SOURCE PASSAGE Start Marker

Statistical analysis
All data are presented as the mean ± standard error
of the mean. Data was analyzed by one-way analysis of variance
followed by Dunnett's t-test using SPSS version 22 statistical
software (SPPS, Inc., Chicago, IL, USA). P<0.05 was considered
to indicate a statistically significant difference.
Results
Xanthohumol inhibits proliferation of
laryngeal squamous cell carcinoma cells
MTT assay was performed to determine the effect of
xanthohumol on the proliferation of SCC4 cells following treatment
with 30, 40 and 50 µM xanthohumol for 24, 48 and 72 h. The results
revealed that xanthohumol inhibited the proliferation of SCC4 cells
in a concentration- and time-dependent manner when compared with
that of control group (Fig. 2).
Following 24, 48 and 72 h treatment with 30, 40 and 50 µM
xanthohumol significantly inhibited the proliferation of SCC4 cells
(Fig. 2). In addition, following
treatment with 20 µM xanthohumol for 72 h proliferation of SCC4
cells was significantly inhibited compared with the control group
(Fig. 2).
Xanthohumol induces cell apoptosis of
laryngeal squamous cell carcinoma cells
To evaluate the effect of xanthohumol on SCC4 cell
apoptosis, flow cytometry analysis was performed. The results
demonstrated that treatment with 30 and 40 µM xanthohumol for 48 h
significantly induced apoptosis of SCC4 cells compared with the
control group (Fig. 3).

SOURCE PASSAGE End Marker
DATA UNDER STUDY Start Marker

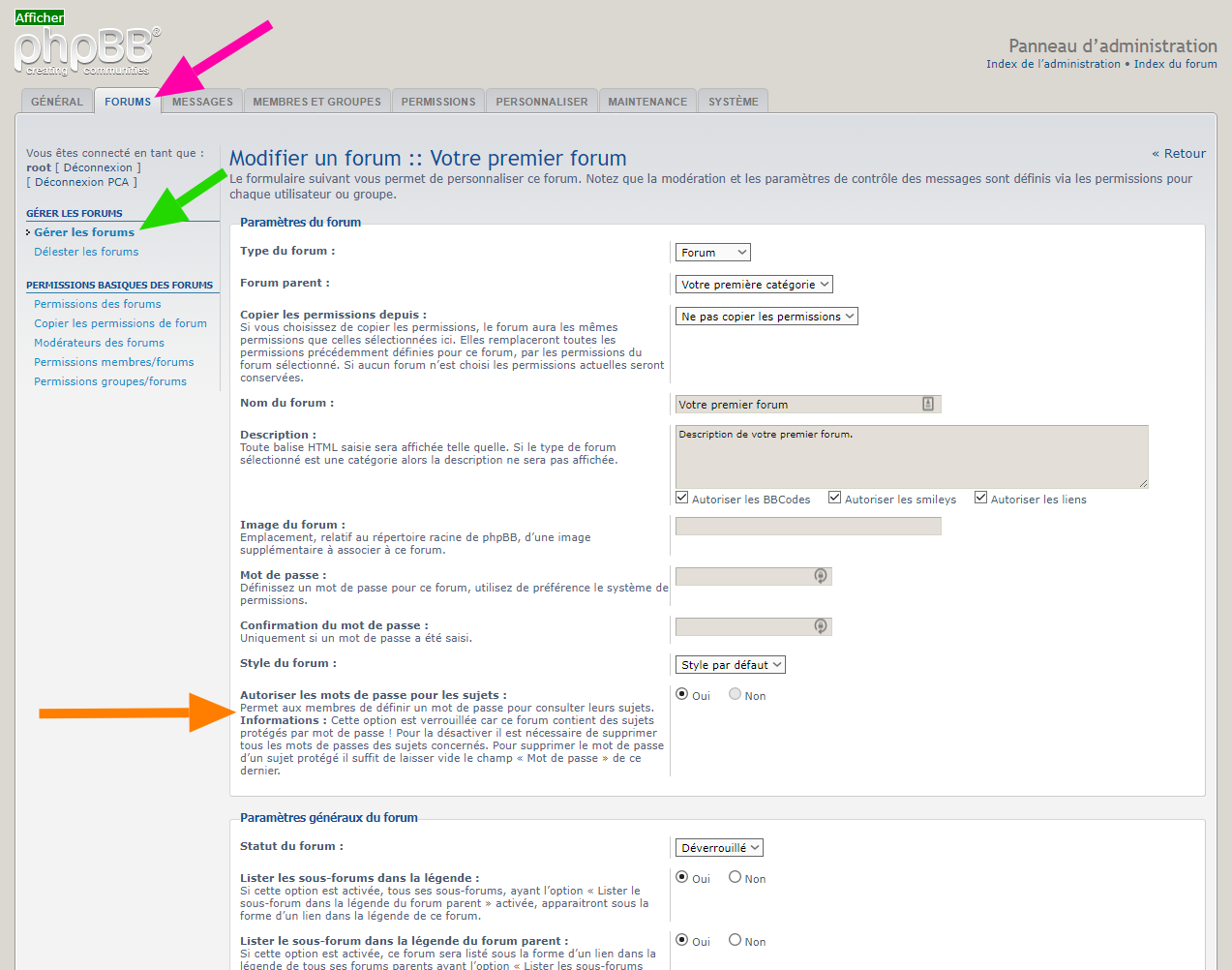Viewport: 1232px width, 970px height.
Task: Click the autofill icon in forum name field
Action: point(927,404)
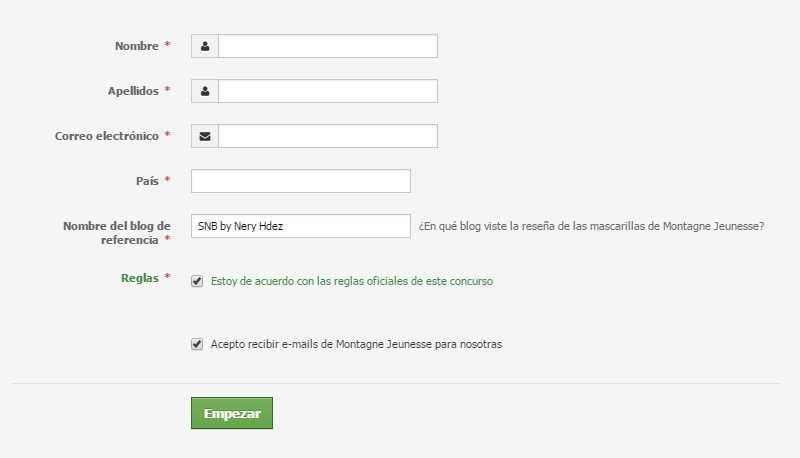Focus the Apellidos text input

coord(328,91)
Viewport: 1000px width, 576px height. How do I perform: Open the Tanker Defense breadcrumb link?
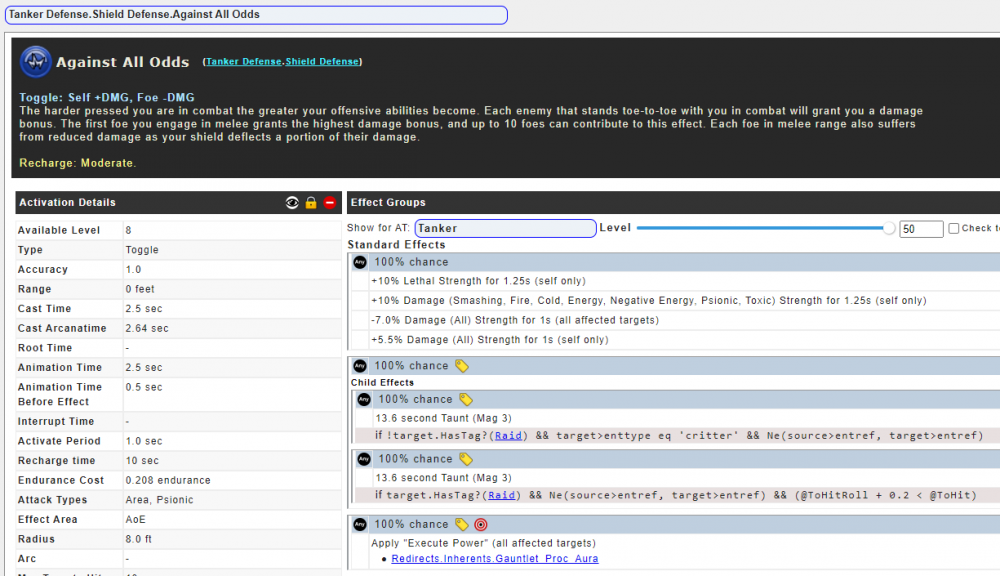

DATA UNDER STUDY End Marker

▶ _TASK ITEM_
Continue the results passage on xanthohumol and laryngeal squamous cell carcinoma cells, starting after its last sentence.

▶ _RESPONSE TO THIS TASK_
Xanthohumol increases caspase-3, −8
and −9 activity in laryngeal squamous cell carcinoma
To further investigate the effect of xanthohumol on
caspase activity in laryngeal squamous cell carcinoma, the
florescence intensities of caspase-3, −8 and −9 were measured in
SCC4 cells following 48 h treatment with 20, 30 and 40 µM
xanthohumol. The results revealed that caspase-3, −8 and −9
activity was significantly increased following treatment with 30
and 40 µM xanthohumol when compared with the control group
(Fig. 4).
Xanthohumol decreases Bcl-2 and Mcl-1
protein expression in laryngeal squamous cell carcinoma cells
The effect of xanthohumol on the expression of Bcl-2
and Mcl-1 proteins in laryngeal squamous cell carcinoma SCC4 cells
was examined by western blot analysis. Following treatment with 40
µM xanthohumol the expression of Bcl-2 (Fig. 5) and Mcl-1 (Fig. 6) proteins were significantly decreased
compared with the control group.
Xanthohumol increases PARP and p53
protein expression in laryngeal squamous cell carcinoma
The effect of xanthohumol on PARP and p53 protein
expression in SSC4 cells was examined by western blot analysis.
Following treatment with 40 µM xanthohumol for 48 h, the expression
of PARP (Fig. 7) and p53 (Fig. 8) proteins were significantly increased
compared with control group.
Xanthohumol increases AIF protein
expression in laryngeal squamous cell carcinoma cells
To determine whether the AIF pathway mediates the
anticancer effects of xanthohumol, AIF protein expression in SCC4
cells was measured using western blot analysis. Following treatment
with 40 µM xanthohumol for 48 h, the expression of AIF protein was
significantly increased compared with the control group (Fig. 9).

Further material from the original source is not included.